• _SHORT PROBLEM_
Copy out the entries word for word, starting at the line containing "Image resolution: width=700" and ending at the line containing "I will coord(36,285).", with both of those lines included.

• _DATA LISTING_
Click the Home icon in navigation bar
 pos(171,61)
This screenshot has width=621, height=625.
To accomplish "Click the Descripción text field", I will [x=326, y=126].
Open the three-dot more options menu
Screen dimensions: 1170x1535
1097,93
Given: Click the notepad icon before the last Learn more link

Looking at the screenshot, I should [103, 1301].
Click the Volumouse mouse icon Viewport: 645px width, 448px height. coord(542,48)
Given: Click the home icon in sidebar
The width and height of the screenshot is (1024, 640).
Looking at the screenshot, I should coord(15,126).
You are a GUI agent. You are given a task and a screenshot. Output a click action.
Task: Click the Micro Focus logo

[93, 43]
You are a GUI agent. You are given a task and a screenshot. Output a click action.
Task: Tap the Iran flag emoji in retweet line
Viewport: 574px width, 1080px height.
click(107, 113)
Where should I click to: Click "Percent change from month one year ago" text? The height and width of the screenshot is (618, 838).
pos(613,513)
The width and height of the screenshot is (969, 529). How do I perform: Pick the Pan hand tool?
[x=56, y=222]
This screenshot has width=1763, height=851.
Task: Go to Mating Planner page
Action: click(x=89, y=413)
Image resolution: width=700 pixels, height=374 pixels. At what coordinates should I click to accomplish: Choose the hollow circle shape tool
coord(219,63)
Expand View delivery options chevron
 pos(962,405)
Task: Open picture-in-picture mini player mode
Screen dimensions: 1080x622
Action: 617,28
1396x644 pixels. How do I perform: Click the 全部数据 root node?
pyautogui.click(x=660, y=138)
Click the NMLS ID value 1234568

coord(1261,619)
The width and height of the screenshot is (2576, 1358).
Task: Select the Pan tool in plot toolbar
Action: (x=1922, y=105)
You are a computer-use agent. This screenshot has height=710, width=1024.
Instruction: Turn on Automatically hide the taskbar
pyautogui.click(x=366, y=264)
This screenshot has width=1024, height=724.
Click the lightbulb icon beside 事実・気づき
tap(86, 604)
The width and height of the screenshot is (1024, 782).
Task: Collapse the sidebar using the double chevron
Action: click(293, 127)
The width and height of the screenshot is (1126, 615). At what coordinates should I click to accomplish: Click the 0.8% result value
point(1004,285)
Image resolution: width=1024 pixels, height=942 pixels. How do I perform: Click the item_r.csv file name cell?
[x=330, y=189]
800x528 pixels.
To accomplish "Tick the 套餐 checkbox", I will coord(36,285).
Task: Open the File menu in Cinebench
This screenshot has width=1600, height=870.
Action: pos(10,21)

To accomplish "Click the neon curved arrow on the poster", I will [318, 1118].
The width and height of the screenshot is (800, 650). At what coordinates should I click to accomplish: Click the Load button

• _SOLUTION TO THE PROBLEM_
Image resolution: width=700 pixels, height=374 pixels. At what coordinates should I click to accomplish: Choose the hollow circle shape tool
coord(219,63)
Expand View delivery options chevron
 pos(962,405)
Task: Open picture-in-picture mini player mode
Screen dimensions: 1080x622
Action: 617,28
1396x644 pixels. How do I perform: Click the 全部数据 root node?
pyautogui.click(x=660, y=138)
Click the NMLS ID value 1234568

coord(1261,619)
The width and height of the screenshot is (2576, 1358).
Task: Select the Pan tool in plot toolbar
Action: (x=1922, y=105)
You are a computer-use agent. This screenshot has height=710, width=1024.
Instruction: Turn on Automatically hide the taskbar
pyautogui.click(x=366, y=264)
This screenshot has width=1024, height=724.
Click the lightbulb icon beside 事実・気づき
tap(86, 604)
The width and height of the screenshot is (1024, 782).
Task: Collapse the sidebar using the double chevron
Action: click(293, 127)
The width and height of the screenshot is (1126, 615). At what coordinates should I click to accomplish: Click the 0.8% result value
point(1004,285)
Image resolution: width=1024 pixels, height=942 pixels. How do I perform: Click the item_r.csv file name cell?
[x=330, y=189]
800x528 pixels.
To accomplish "Tick the 套餐 checkbox", I will coord(36,285).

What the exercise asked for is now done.